En la civilización de esta época el derecho a la vida se otorga simplemente por nacer, todos tienen derecho por igual a la vida, por el simple hecho de ser un ser humano. Todos tienen derecho a la vida eso es válido pero también tienen la obligación y el deber de pelear día a día por el derecho a la vida.
Es posible que Occidente no despierte a esta realidad natural hasta que sufra una experiencia traumática, el colapso de la civilización tecnológica, una invasión militar masiva, un desastre ecológico a gran escala, solo entonces el instintos dormido despertara y podrá pelear por su derecho a la vida.

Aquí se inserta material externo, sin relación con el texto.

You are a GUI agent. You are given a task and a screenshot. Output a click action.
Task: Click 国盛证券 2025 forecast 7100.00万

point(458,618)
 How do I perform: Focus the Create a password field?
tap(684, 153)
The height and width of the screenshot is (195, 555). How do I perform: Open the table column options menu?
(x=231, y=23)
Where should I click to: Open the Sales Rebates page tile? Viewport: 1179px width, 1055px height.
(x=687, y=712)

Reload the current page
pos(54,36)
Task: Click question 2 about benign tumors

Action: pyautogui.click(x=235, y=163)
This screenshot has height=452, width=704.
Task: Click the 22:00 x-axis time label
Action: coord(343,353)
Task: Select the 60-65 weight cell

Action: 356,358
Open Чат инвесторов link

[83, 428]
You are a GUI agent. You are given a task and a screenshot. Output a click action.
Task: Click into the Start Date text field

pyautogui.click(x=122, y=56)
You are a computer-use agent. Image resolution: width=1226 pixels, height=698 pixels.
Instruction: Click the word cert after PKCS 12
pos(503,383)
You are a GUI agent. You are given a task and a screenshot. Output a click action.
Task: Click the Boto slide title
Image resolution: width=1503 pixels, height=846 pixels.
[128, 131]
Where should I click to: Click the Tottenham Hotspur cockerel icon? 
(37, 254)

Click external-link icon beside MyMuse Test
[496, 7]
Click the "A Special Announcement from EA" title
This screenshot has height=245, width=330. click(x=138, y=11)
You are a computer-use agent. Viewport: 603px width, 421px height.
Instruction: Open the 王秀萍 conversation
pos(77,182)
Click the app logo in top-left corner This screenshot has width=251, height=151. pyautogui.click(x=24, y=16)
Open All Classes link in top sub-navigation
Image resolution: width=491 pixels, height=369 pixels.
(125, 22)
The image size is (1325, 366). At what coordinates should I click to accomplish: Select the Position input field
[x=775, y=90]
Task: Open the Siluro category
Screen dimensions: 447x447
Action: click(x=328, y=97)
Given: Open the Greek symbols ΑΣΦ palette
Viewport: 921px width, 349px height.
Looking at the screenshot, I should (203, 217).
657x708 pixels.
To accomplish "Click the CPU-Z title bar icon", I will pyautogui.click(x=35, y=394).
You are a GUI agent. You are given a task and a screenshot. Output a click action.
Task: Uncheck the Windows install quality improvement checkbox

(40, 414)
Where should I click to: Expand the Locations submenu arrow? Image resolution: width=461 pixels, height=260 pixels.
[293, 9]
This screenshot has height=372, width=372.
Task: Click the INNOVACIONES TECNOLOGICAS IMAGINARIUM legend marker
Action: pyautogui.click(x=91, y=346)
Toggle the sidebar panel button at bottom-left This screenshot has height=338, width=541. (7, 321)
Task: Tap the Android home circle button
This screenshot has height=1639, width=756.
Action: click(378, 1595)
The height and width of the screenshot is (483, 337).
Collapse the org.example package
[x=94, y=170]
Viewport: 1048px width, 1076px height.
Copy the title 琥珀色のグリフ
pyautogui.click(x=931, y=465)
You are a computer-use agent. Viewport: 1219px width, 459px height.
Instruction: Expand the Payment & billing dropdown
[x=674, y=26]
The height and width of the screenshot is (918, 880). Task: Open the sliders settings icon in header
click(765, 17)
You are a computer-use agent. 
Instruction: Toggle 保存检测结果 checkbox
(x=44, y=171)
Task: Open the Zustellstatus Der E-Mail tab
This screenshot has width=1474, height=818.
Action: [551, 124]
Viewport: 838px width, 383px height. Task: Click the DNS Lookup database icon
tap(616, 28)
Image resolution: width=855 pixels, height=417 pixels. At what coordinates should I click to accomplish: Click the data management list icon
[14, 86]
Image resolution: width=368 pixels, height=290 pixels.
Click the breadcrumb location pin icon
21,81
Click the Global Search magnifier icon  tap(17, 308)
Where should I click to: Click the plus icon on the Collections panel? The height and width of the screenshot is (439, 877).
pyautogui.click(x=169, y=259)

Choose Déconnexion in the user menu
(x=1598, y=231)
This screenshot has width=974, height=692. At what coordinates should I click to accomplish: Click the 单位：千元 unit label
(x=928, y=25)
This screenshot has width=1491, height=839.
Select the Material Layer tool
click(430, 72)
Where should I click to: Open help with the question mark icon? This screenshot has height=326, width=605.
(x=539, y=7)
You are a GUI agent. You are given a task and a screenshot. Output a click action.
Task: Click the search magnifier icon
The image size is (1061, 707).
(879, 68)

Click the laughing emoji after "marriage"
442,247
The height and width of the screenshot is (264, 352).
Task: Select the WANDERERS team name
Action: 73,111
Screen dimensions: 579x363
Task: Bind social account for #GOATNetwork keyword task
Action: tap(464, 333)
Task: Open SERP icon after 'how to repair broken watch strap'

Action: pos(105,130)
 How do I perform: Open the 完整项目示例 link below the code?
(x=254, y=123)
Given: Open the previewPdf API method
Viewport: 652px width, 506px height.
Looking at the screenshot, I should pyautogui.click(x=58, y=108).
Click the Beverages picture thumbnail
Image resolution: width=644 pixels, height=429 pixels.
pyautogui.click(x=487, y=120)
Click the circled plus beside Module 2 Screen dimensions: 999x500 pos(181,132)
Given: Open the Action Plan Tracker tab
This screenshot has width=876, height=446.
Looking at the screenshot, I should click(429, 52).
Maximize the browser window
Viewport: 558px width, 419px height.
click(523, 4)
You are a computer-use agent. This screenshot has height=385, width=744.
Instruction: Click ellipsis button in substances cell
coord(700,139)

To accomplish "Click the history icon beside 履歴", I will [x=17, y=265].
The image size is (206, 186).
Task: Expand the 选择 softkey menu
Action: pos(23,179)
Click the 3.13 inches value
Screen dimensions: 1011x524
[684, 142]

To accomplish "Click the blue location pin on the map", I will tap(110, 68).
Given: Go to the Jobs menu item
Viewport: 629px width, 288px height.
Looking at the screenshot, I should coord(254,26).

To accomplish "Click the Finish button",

¿Ganara? ¿Perderá? No lo sabemos pero la voluntad humana por sobrevivir es mas grande de lo que uno se imagina, la inventiva es algo que no tiene fronteras y que se encuentra sometida por tabúes y dogmas, si la liberáramos entonces encontraríamos la forma de mejorar nuestros genes y superar la condición humana. Prepararnos para la supervivencia y el combate por nuestra tierra, por nuestra familia y por nuestro derecho a la vida.
La Naturaleza es implacable, es dura pero es benevolente con la especie que tiene la voluntad para combatir por la vida.
Si como especie tomáramos conciencia de este Orden Natural, de estas leyes eternas podríamos estar en armonía con la Naturaleza y construir entonces una mejor civilización en equilibrio entre el ser humano y su entorno.